━━━━━ SELECTED EXCERPT ━━━━━

[ previous, contents, next ]

19. Linear insertion sort

Thank you, noble art.

Last time we started with “The Organ Grinder” (Der Liermann) which explains how it feels to stand outside in the cold with an empty tray being barked at by stray dogs. That’s how it feels when I start here (joke).

Today, I decided to play another short song which addresses another aspect of what we do. This is a song by Schubert again, called “To Music” (An die Musik). It’s a very short song which gives thanks to this great art which lifts us in the grayest times of our lives. That’s basically the words. In this video the words will be first introduced by a great English pianist Gerald Moore, who accompanied many great singers in Schubert songs. Elisabeth Schwarzkopf was probably the greatest soprano of the last century. She is also a beautiful woman. Let us proceed… (Video here).

Shuebert was 18 years old when he composed it. If I had a choice between founding Facebook or writing this song, as my lifetime accomplishment, I would not hesitate one second, and it’s not going to be the Facebook. What was the point? Why did I want to play this song? Because I actually believe, against all odds, and in spite of the many terrible evidence to the contrary, that the words which I used there for music; the noble art, actually applies to programming. In spite of all the terrible things which I had to witness over my life, I am grateful. I share the same attitude. The song concludes with the words, “thank you, noble art.” The only thing I could say is thank you. It was wonderful that I was able to write code. I think we need to learn to share this attitude.

━━━━━

▸ **WHAT YOU ARE ASKED TO DO**: According to the linear insertion sort lecture, how old was Schubert when he composed "To Music"? The material that comes after this plays no role here.

━━━━━ DATA PROVIDED ━━━━━

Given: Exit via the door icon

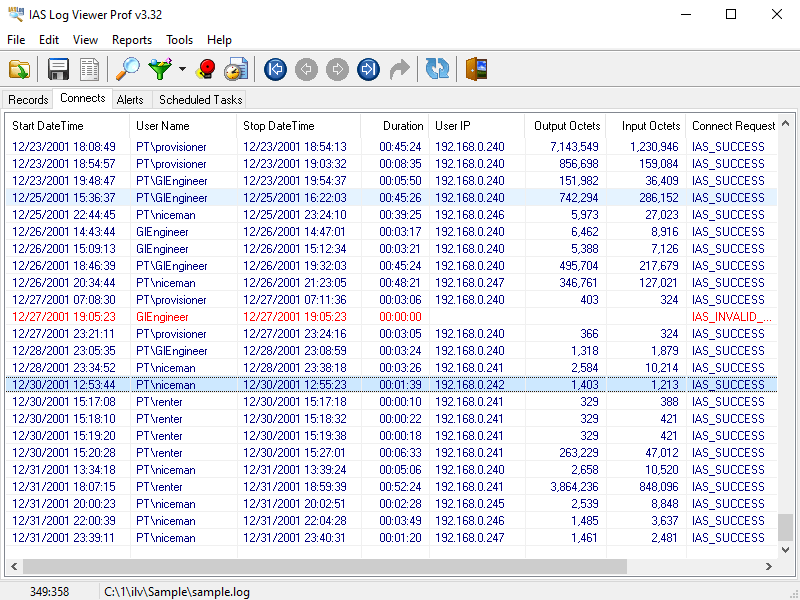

━━━━━

▸ **TASK RESPONSE**: He was 18 years old.